World Bank continues support for implementation of Indonesian Water Law
Jakarta, March 22, 2011 – The World Bank is set to begin the second phase of a program to support Indonesian government efforts to strengthen water and food security through better management of water resources. The Water Resources and Irrigation Sector Management program is expected to have a direct impact on over 500,000 farmer households in 100 districts, across 14 provinces. With greater water security, farmers can produce more, earn more and play a part in securing Indonesia’s food supply. To achieve this heightened level of security, however, the farmers themselves must play a role in managing local water resources. Indonesian law now stipulates that farmers, district governments and other stakeholders should all play a role in managing water resources and the irrigation sector.
“Farmers are typically members of small water-user associations. But once these small groups band together under larger federations with up to 2,000 members, they gain a higher bargaining position with traders and supermarkets, and also gain better access to finance,” explains Paul van Hofwegen, World Bank Senior Water Resources Specialist for Indonesia. “In return, these federations need to work together with government agencies on the operations and upkeep of their local water resource. This would include joint planning on water allocation and distribution, repairs and canal cleaning.”
Water-user associations and federations are one of the byproducts of the World Bank’s first phase program in water resources and irrigation sector management, which began in 2003. To date there are over 1,000 water-user association federations covering over 800,000 hectares of irrigated areas. The first phase of the program was designed to help put Indonesia’s 2004 water law into action; a law which emphasizes decentralization, democracy and transparency. To this end, World Bank support has led to the formation of national and provincial councils to help coordinate among stakeholders in the area of basin water resource management. Phase two of this program will focus on improving capacity for basin water resource and irrigation management, as well as boosting agricultural productivity in irrigated areas.
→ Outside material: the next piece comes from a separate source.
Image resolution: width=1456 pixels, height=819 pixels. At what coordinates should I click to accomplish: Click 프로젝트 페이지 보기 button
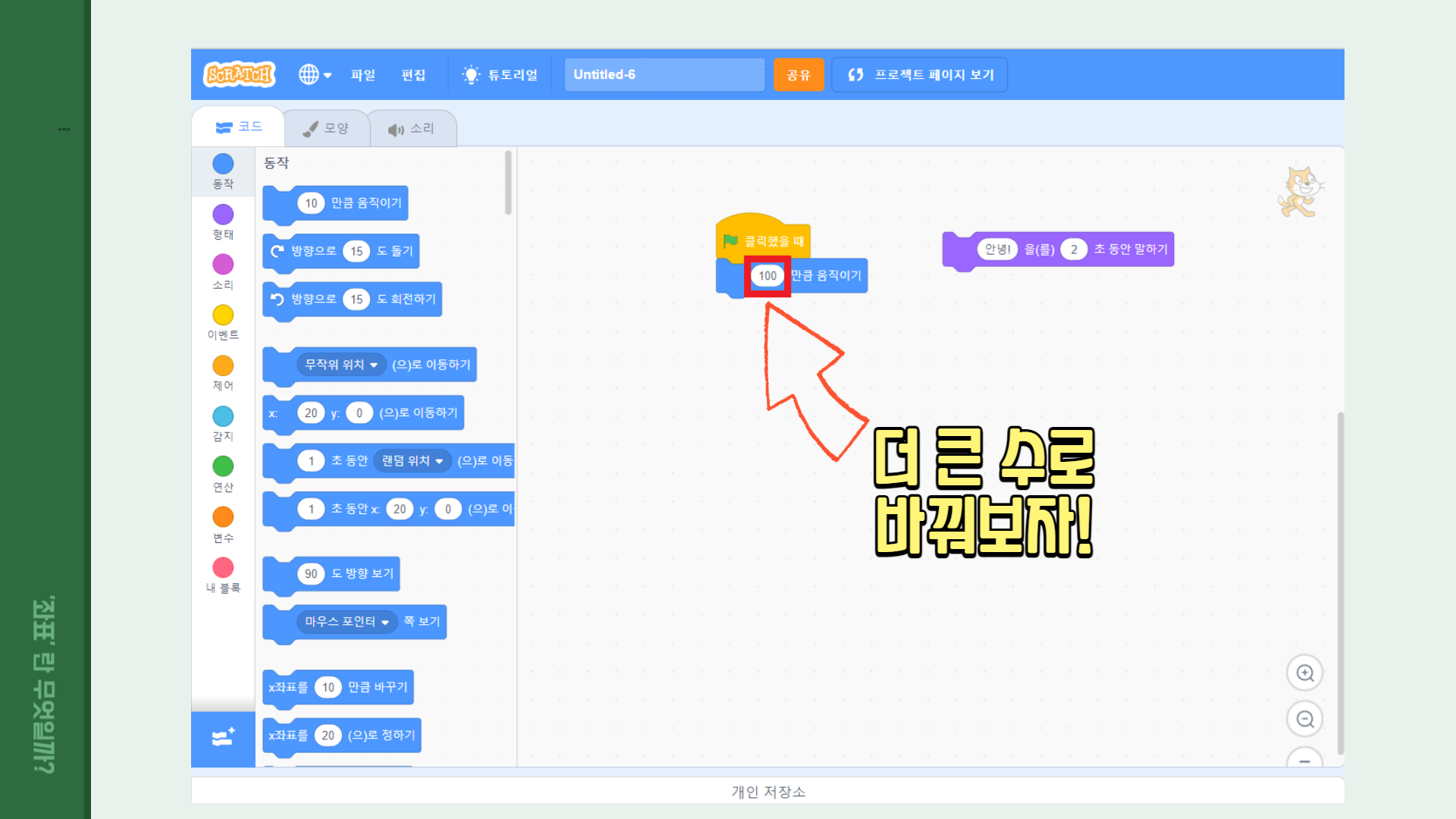pos(919,74)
It will be financed by a $150 million loan approved by the World Bank’s executive board on March 22, 2011.
“Through improved agricultural productivity and water security, the project contributes to economic growth, poverty reduction and food security. Food security is still a concern for the Indonesian government, and the irrigation systems included under the program are the backbone of
Indonesia's staple food supply,” says Stefan Koeberle, World Bank Country Director for Indonesia.
The second phase program will entail a series of training exercises at district, provincial and central government levels, as well as physical repairs at certain facilities, including the Jatiluhur irrigation system in West Java.